2. 决策制定:在获取环境信息后,自动驾驶汽车需要做出决策,如加速、减速、变道等。AI大模型能够基于海量数据训练出的决策模型,为车辆提供精准的行驶策略。例如,蔚来汽车在重组其智驾团队后,计划探索用端到端大模型实现高阶智能驾驶,放弃传统的感知-决策-规控范式,以期望在决策制定方面取得突破。
3. 路径规划:自动驾驶汽车在行驶过程中需要进行实时路径规划,以确保安全到达目的地。AI大模型能够基于复杂的算法和模型,快速规划出最优行驶路径。例如,极越汽车机器人基于百度AI大模型生态赋能,实现了在城市复杂道路场景下的高阶自动驾驶。
4. 车联网(V2X):AI大模型还能用于处理车联网数据,实现车与车、车与基础设施之间的信息交换。这有助于提高自动驾驶汽车的协同性和效率,例如在交通拥堵情况下,自动驾驶汽车可以通过车联网获取实时交通信息,调整行驶策略。

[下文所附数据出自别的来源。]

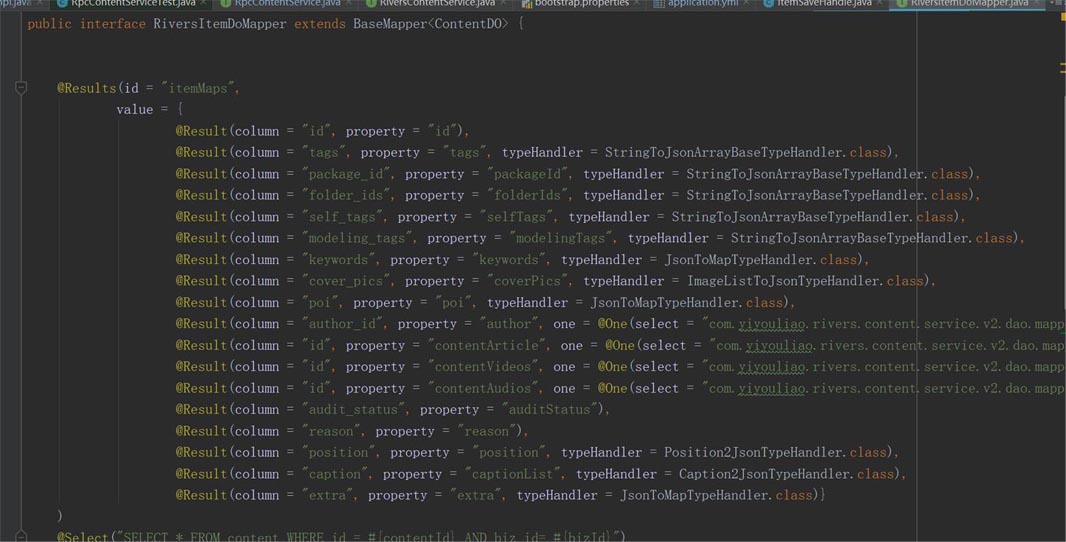Switch to RpcContentService.java tab
1066x542 pixels.
pyautogui.click(x=286, y=4)
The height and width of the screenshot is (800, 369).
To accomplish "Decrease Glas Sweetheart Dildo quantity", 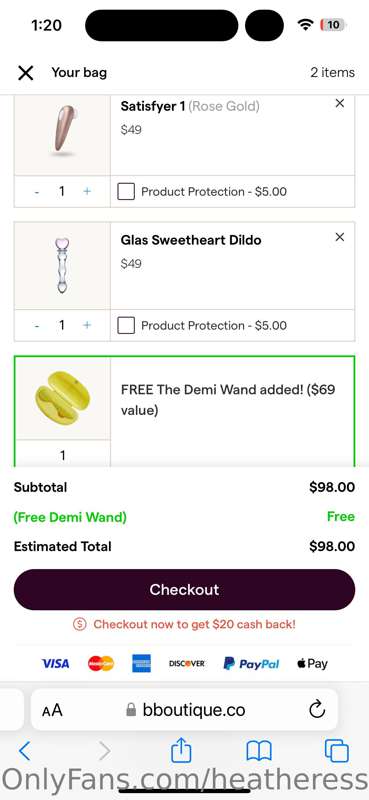I will point(37,326).
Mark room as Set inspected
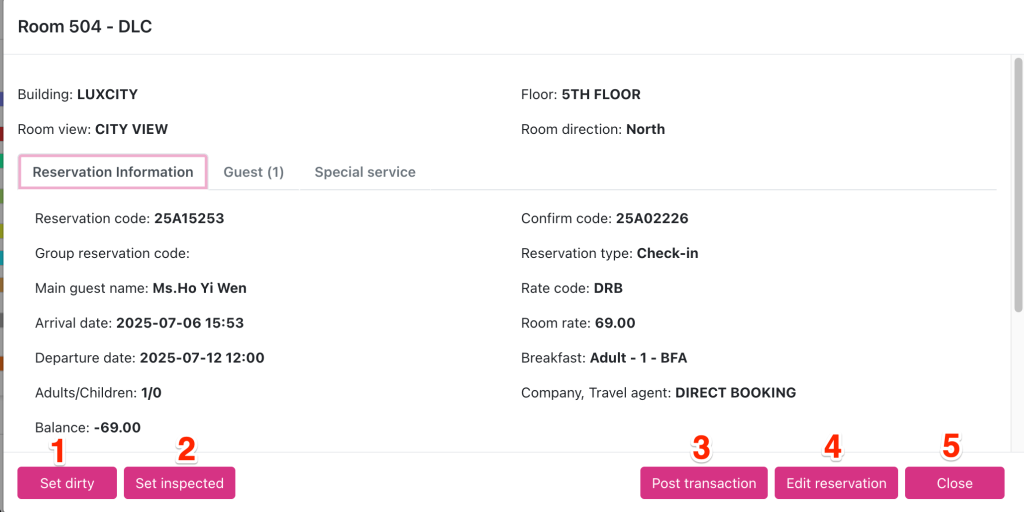The image size is (1024, 512). tap(180, 483)
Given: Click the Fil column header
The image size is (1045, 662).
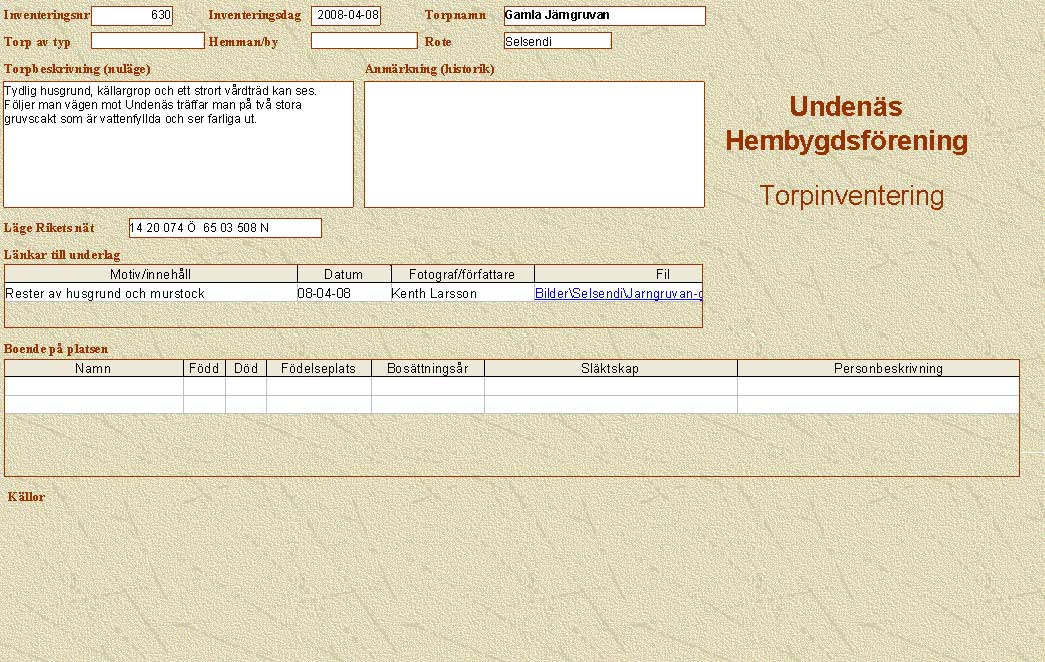Looking at the screenshot, I should 662,274.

5. 仿真与测试:在自动驾驶技术研发过程中,仿真与测试是至关重要的环节。AI大模型能够用于创建虚拟的驾驶环境,模拟各种复杂场景,以供自动驾驶汽车进行仿真测试。这有助于在实车上路前发现和解决潜在问题。
6. 模型优化与迭代:AI大模型具有自我学习和优化的能力,可以通过不断地训练和迭代,提高自动驾驶汽车的性能。例如,百度Apollo ADFM大模型就计划持续月月进化,为用户带来智驾全新体验。
总之,AI大模型在高阶自动驾驶中的应用,有助于提高自动驾驶汽车的感知、决策、路径规划和协同能力,从而为用户提供更安全、便捷、舒适的出行体验。随着AI技术的不断进步和模型优化,我们有理由相信,高阶自动驾驶将很快成为现实。